Drudge is using the ellipse as a weapon, with malice aforethought.
Clark's statement that "Saddam Hussein is a threat" came from his opening remarks to the committee. An ellipse then carries the reader more than 11,500 words later into the transcript to a second quotation. Finally, Drudge uses the next ellipse to jump way back to the beginning of Clark's testimony. The effect is to make Clark's testimony sound more frantic than it really is and to incorrectly suggest that Clark had endorsed the war.

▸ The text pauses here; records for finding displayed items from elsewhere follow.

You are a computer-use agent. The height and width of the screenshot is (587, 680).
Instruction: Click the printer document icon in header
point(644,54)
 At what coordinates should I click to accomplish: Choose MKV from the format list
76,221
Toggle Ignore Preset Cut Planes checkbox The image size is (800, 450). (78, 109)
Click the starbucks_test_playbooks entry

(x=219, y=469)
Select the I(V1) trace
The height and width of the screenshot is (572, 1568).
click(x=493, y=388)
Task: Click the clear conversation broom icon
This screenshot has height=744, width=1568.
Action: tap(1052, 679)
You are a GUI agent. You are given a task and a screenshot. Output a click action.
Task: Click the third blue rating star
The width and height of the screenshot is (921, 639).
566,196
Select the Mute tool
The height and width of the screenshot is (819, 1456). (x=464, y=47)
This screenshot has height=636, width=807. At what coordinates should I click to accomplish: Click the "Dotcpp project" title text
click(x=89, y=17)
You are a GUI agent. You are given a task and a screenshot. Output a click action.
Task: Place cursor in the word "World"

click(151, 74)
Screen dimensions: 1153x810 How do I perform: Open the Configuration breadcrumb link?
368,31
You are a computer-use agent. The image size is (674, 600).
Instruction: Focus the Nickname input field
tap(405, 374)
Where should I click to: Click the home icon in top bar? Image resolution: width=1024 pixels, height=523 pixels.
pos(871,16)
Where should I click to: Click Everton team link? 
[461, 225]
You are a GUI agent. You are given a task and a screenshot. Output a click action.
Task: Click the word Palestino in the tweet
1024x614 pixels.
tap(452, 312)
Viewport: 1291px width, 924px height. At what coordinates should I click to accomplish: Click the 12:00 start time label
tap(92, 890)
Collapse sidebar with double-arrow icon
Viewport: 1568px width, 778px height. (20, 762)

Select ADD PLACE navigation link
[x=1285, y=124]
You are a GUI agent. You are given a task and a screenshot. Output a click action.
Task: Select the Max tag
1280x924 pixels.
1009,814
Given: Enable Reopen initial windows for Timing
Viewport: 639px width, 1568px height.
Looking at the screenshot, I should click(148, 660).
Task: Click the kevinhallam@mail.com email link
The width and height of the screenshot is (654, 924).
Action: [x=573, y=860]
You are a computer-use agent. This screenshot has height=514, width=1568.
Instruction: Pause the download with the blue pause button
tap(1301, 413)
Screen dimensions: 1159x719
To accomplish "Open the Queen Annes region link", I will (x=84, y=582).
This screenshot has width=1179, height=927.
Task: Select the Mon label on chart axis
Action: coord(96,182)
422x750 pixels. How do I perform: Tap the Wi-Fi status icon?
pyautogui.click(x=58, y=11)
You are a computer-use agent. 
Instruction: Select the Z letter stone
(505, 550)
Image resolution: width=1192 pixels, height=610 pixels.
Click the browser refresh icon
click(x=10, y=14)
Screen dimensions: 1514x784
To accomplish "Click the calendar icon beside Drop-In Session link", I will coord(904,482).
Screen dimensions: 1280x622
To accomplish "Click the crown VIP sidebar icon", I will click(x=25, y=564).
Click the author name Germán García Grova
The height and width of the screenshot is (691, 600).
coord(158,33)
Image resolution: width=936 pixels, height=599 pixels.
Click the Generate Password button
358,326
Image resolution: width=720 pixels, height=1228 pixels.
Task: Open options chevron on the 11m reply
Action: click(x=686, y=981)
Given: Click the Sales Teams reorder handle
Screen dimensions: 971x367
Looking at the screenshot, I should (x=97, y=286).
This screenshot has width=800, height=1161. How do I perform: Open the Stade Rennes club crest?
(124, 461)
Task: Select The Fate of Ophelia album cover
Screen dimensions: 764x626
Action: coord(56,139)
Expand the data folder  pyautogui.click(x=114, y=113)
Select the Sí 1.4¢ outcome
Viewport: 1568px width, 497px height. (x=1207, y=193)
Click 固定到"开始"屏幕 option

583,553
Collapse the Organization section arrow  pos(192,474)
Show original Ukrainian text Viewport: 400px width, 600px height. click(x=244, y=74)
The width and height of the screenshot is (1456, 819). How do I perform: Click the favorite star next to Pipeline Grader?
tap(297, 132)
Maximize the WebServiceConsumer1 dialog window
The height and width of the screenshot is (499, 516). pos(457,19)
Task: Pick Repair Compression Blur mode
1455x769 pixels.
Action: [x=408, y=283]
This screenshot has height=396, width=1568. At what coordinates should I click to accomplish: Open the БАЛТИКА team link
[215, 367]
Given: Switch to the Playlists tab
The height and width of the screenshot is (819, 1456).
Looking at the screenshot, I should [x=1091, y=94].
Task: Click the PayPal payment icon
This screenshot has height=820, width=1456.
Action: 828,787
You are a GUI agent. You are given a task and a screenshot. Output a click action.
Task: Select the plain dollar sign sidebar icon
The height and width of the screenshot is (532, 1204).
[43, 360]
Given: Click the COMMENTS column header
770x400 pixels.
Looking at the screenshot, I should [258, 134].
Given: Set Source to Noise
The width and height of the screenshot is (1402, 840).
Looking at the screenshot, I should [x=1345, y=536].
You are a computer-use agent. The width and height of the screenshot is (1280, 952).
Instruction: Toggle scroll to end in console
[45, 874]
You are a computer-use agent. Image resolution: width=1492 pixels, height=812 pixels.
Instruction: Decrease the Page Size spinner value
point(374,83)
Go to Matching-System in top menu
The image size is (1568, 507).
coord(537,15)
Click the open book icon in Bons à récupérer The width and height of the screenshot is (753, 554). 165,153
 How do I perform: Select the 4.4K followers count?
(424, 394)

The deceptive reporting continues with two final excerpts. The first is drawn from a section in which Clark states that the use of force must remain on the table as a threat, but that all diplomatic measures must be taken before military action proceeds. Drudge's selective excerpt ends with Clark suggesting that the situation with Iraq has "been a decade in the making. It needs to be dealt with and the clock is ticking on this."

Drudge would like you to think that Clark's thoughts on the subject end there. In fact, only moments later, Clark clearly stated, "but time is on our side in the near term and we should use it."

Then Drudge leads into the final excerpt with the words, "Clark explained," implying that Clark's statements in the final excerpt modified his statements in the previous excerpt. Once again, however, Drudge is cavalierly skipping through Clark's testimony: There are 3,798 words in-between these two statements -- enough to fill four pages of Time magazine.

--Thomas Lang



To: ChinuSFO who wrote (1175)1/17/2004 12:15:42 AM
From: stockman_scott  Respond to of 1414
 
As we head into this next phase of the campaign, I'm reminded of an excerpt from the book, War in a Time of Peace: Bush, Clinton and the Generals, (2001), by Pulitzer Prize-winning journalist David Halberstam:

<<...In [the Kosovo war]…Clinton's commander in the field, General Wes Clark, would be the man caught in the middle between conflicting forces: a hesitant White House, a skeptical Congress, a reluctant Pentagon, and of course the other members of NATO, all of them having very different attitudes on how much or how little power to use.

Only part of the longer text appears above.